36 Hours in Bombay
(Part I)
On my last sourcing trip to India in December, I had the chance to visit Mumbai - or Bombay as many Indians still affectionately call the cosmopolitan metropolis on the edge of the Indian Ocean.
I booked a flight on IndiGo, India’s answer to JetBlue with sleek marketing and single class cabins. This was my first domestic flight within India and as soon as I reached the airport, I was faced with some of India’s quaint bureaucratic idiosyncrasies - I was not allowed to enter with the digital e-ticket on my phone. Instead, the guard tersely informed me with hand singles and harsh Hindi that I had to circle the airport and go to the office where I had to pay 100 Rs ($2) for a physical print out of my ticket. By this point I had approximately 3 minutes before the check-in cut off time so was frazzled as I raced back into the airport with my paper ticket. If my memory serves me well, it was not even 7AM yet and I had awoken at 5:30 to begin the mad rush to the airport (everything in India seems like a mad rush when stuck in traffic).
Once inside, security was a breeze and I was soon on the two and a half hour flight south to the home of Bollywood. I arrived to a welcome warmer climate than I had been experiencing up north in Delhi where the daytime temperature peaked in the low 70’s and fell to the 50’s in the evening (I even found myself making use of the fur coat that I had brought for the first leg of my trip to New York that I never imagined needing in India).
Bombay was instantly seductive - it’s tropical climate and palm-flanked roadways reminded me of Los Angeles. At the same time, its compact buildings and smaller roadways reminded me of a European city, less sprawling than Delhi.
As I had only 36 hours to experience as much as possible, our first stop was lunch at the Four Seasons. We hailed an ambassador taxi (the roaming cabs sans air-conditioning that charge by the meter) and took a trip across town on the Sea Link, an expansive modern cable bridge that stretches over the Mahim Bay connecting Bandra to downtown Bombay. This breath-taking drive across the Sea Link became one of my favorite things about the city.
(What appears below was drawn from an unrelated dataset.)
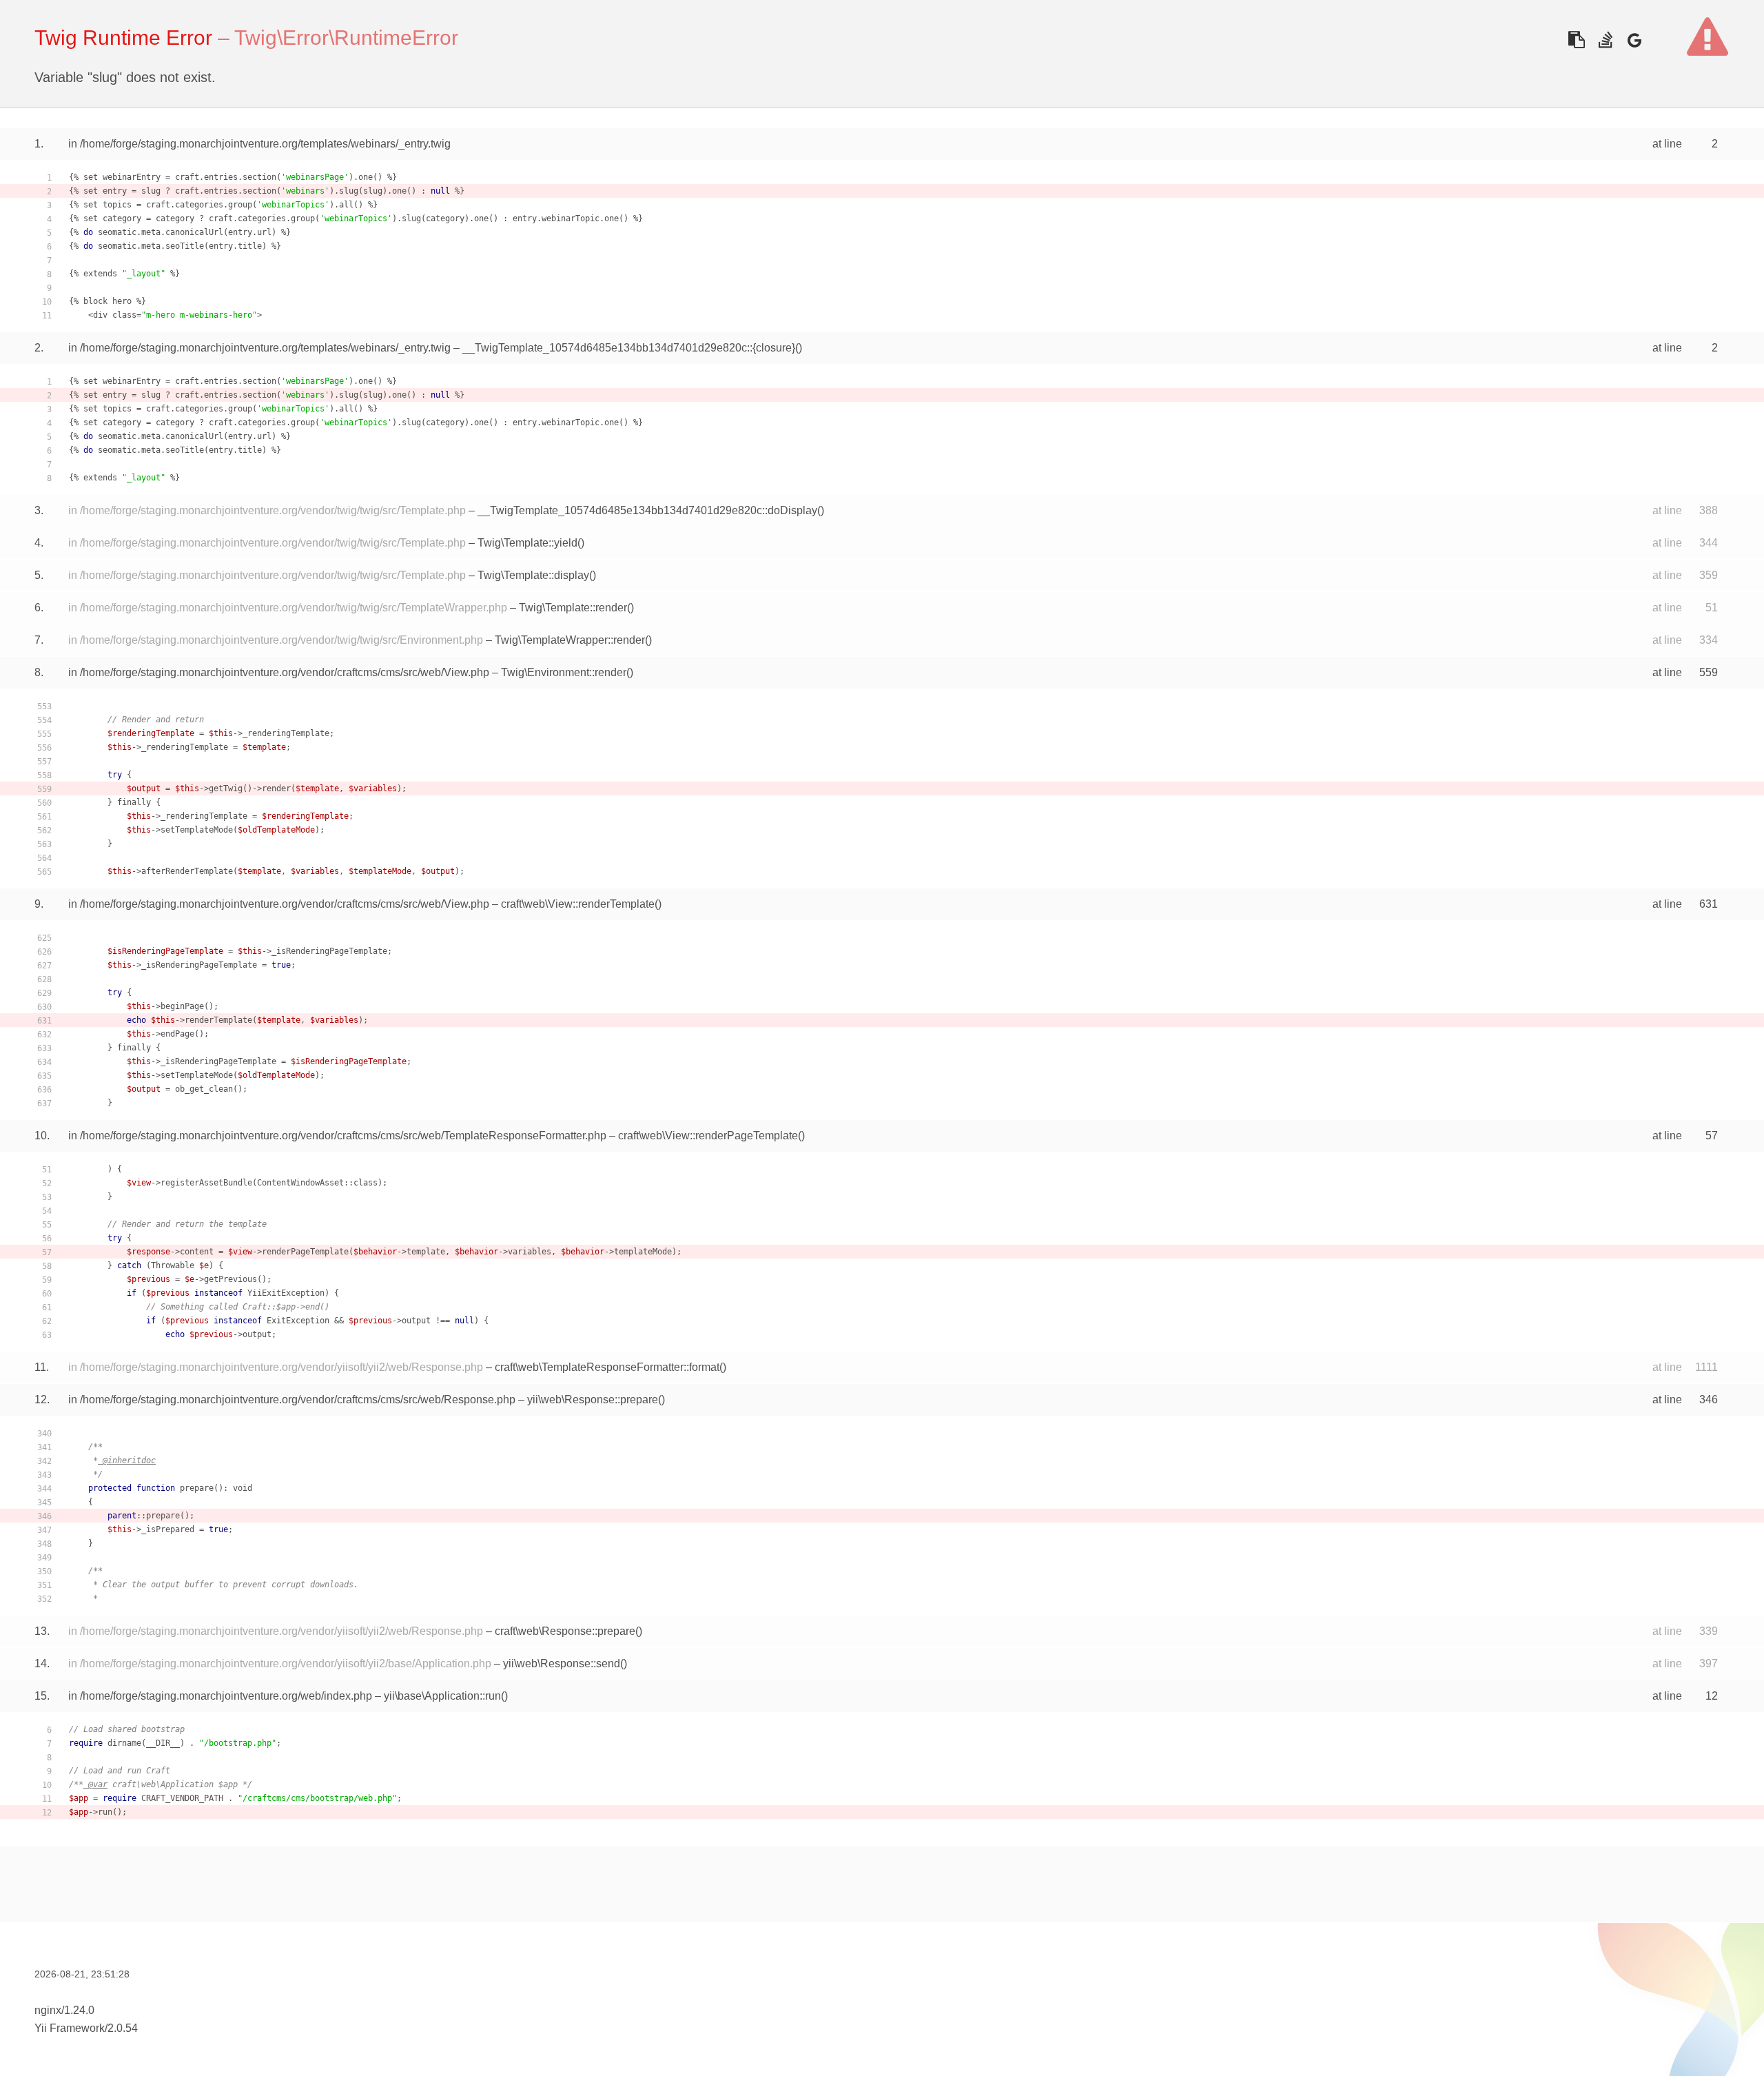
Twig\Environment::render (563, 672)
For the price of a casual lunch in Los Angeles, Ridhima and I enjoyed an Eastern-fusion meal in the chic environs of the all-glass dining room. Lunch wrapped and we were back in an Ambassador to spend some time in Bandra. Right next to Ridhima’s flat was a beauty salon - and I never miss the opportunity to spend some pampering time in India where treatments are incomparably more affordable than anywhere at home. I had a rejuvenating hour-long head massage for the price of a manicure in New York.